[Selected excerpt]:
* * *
There are a lot of notable names still available on the market such as DeMar DeRozan, Dennis Schröder, Victor Oladipo and Kelly Oubre Jr.

The Crossover staff breaks down the best moves, worst moves and a sneaky signing that might have gone unnoticed.

What was your favorite move so far?

Michael Pina: Kyle Lowry to the Heat

In tandem with every other move the Heat made on Day 1—most notably signing PJ Tucker, not losing Tyler Herro, re-signing Duncan Robinson and extending Jimmy Butler—this right here is a home run for an organization that’s desperate to win at the highest level. Even if Lowry takes a slight age-related step back, his defensive intelligence, selfless approach and outside shot will be perfect beside Butler and Bam Adebayo. This is a bona fide contender, with more trade chips on deck should they want to make another win-now move.

Chris Herring: Lonzo Ball to the Bulls

Chicago has a lack of defense and two All-Star level scorers, who require the ball a lot. The Bulls had no true point guard to fill those holes, with Coby White showing inconsistency as a young player and Tomas Satoransky being too passive as a scorer. Ball certainly isn’t Russell Westbrook when it comes to looking for his own shot. But he upgrades the position in nearly every regard, is an improved shooter and will get the Bulls to their spots from a scoring standpoint. Was surprised to see him go for just $21 million a year when so many other teams—the Knicks in particular—needed point guards.
* * *
[Collected data]:
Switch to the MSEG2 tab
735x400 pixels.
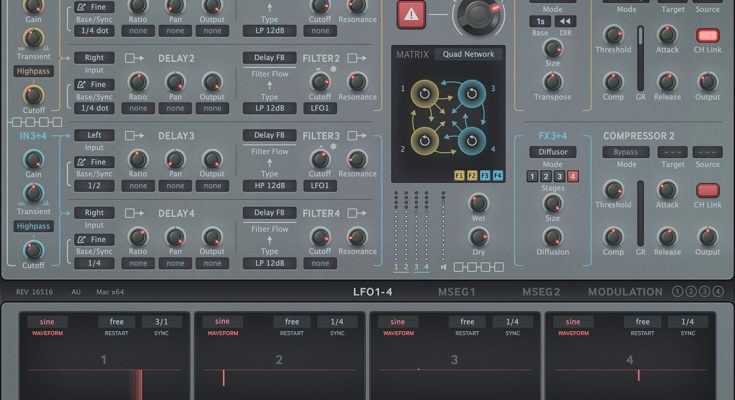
* * *
[Required actions]:
[a] Answer these about the NBA free-agency piece:
(i) Which four players does it name as still available on the market?
(ii) Which Heat player was re-signed, according to Michael Pina's pick?
(iii) How much a year did Lonzo Ball sign for?
[b] Extend the NBA free-agency piece, picking up right after its final sentence.

[Answers by task]:
[a]
(i) DeMar DeRozan, Dennis Schröder, Victor Oladipo and Kelly Oubre Jr.
(ii) Duncan Robinson
(iii) $21 million

[b]
Ben Pickman: Jeff Green signs with the Nuggets

It’s not the splashiest move, but it’s the kind of move that could pay major dividends in next year’s postseason. So much about the Nuggets 2021–22 campaign will depend on Jamal Murray’s status when he returns, but adding a player like Green on a two-year, $10 million deal is indicative of management seemingly thinking they will be in the title chase again next year. Green is a versatile defender capable of playing multiple positions. He’ll knock down three-pointers and spell Nikola Jokić minutes too, when needed. He further solidifies Denver’s bench and will likely prove to be a really valuable bench piece next spring.

Michael Shapiro: The Jazz retaining Mike Conley

This wasn’t necessarily a surprise, but Utah made a major step toward the Western Conference crown in retaining Mike Conley. The veteran point guard was an effective backcourt complement to Donovan Mitchell in 2020-21 after a shaky first season in Utah, and bench units featuring Conley and Jordan Clarkson outscored teams by 15 points per 100 possession last year. Conley's three-year, $72 million deal is likely to age better than Chris Paul's contract, and another All-Star season is firmly in play.

Good on the Jazz for dipping into the luxury tax in order to keep their core intact. With a healthy Conley, we could very well see Utah in the Finals next summer.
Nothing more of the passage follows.